[What you have to do]:
Please pull out every line of text from the entries below and copy each one word for word, leaving out the pictures.

══ Data provided ══

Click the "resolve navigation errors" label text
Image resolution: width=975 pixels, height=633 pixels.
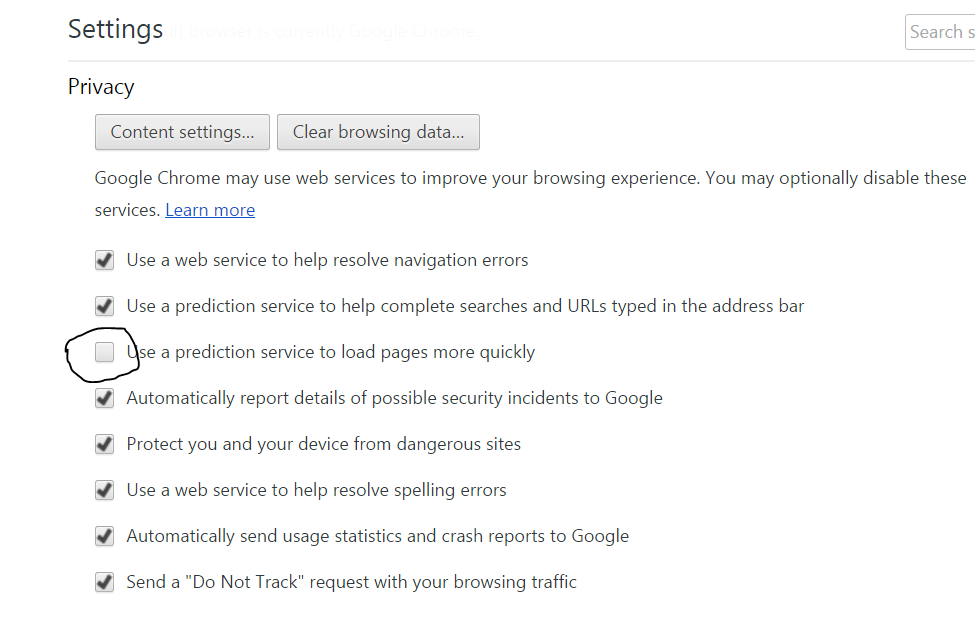(327, 260)
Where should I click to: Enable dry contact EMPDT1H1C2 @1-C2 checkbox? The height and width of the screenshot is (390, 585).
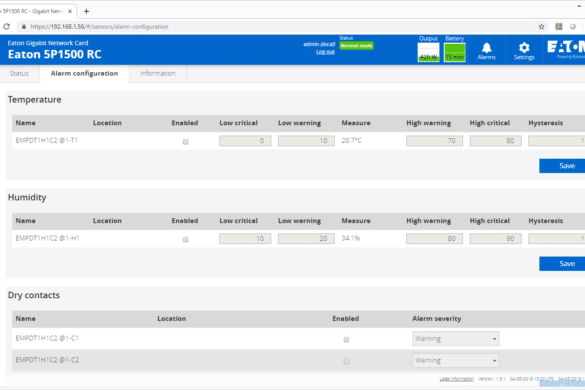(346, 361)
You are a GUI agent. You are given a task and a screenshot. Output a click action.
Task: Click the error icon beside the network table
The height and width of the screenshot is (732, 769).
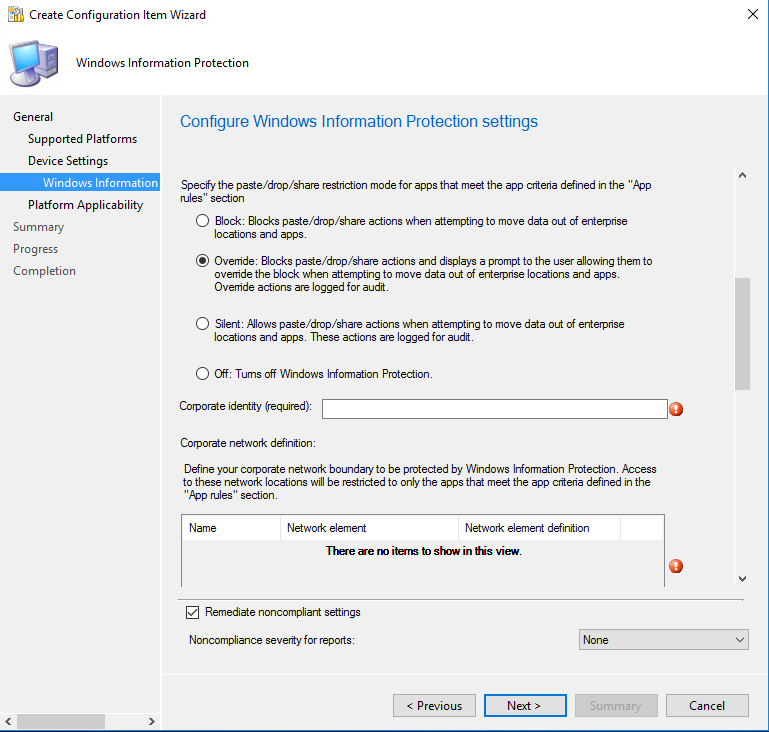(x=676, y=566)
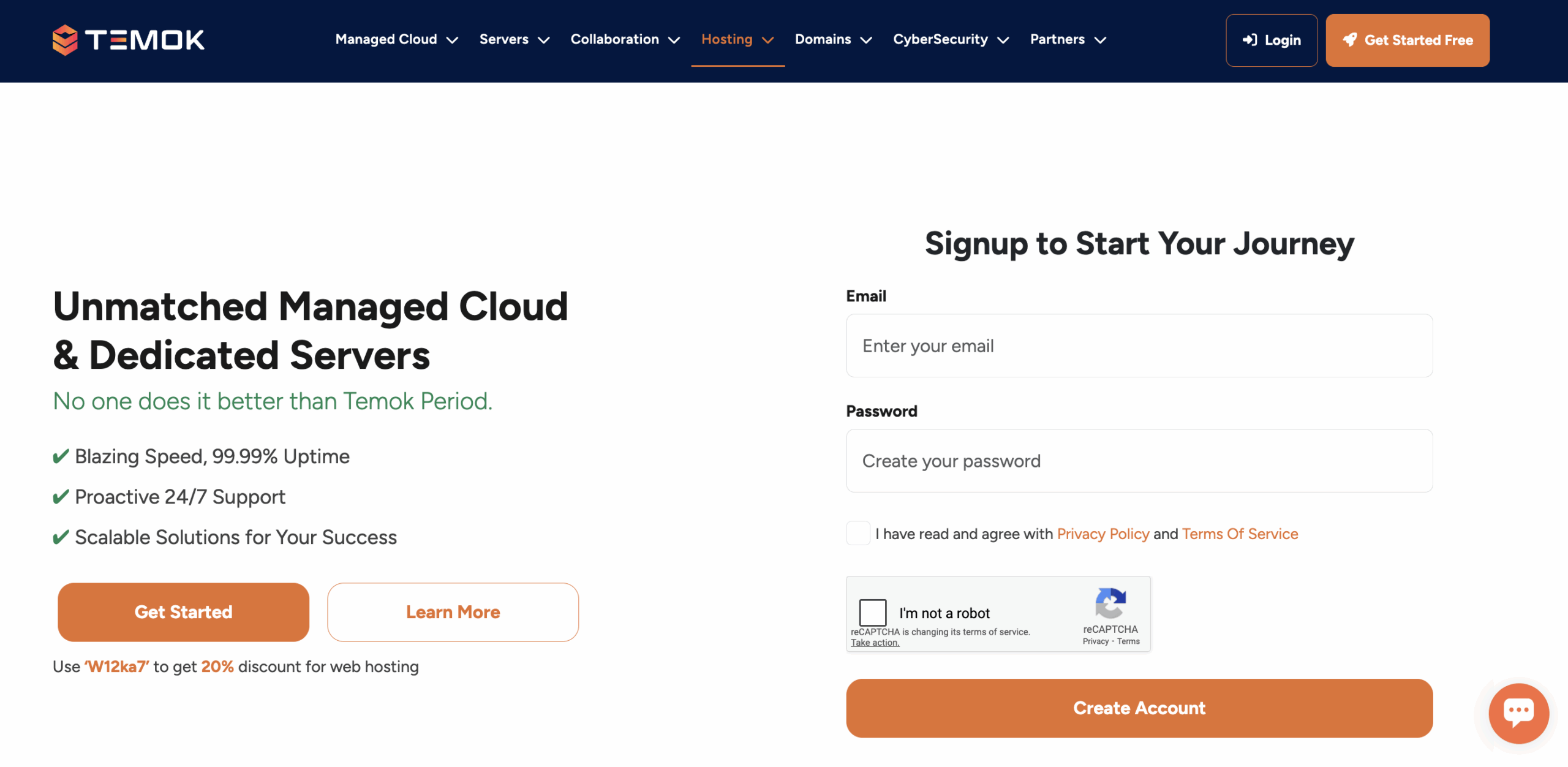The width and height of the screenshot is (1568, 767).
Task: Focus the Enter your email field
Action: pos(1139,346)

═══

[Result of this exercise]:
Click the "resolve navigation errors" label text
Image resolution: width=975 pixels, height=633 pixels.
(327, 260)
Where should I click to: Enable dry contact EMPDT1H1C2 @1-C2 checkbox? The height and width of the screenshot is (390, 585).
(346, 361)
You are a GUI agent. You are given a task and a screenshot. Output a click action.
Task: Click the error icon beside the network table
The height and width of the screenshot is (732, 769).
(x=676, y=566)
The width and height of the screenshot is (1568, 767).
Task: Focus the Enter your email field
Action: pos(1139,346)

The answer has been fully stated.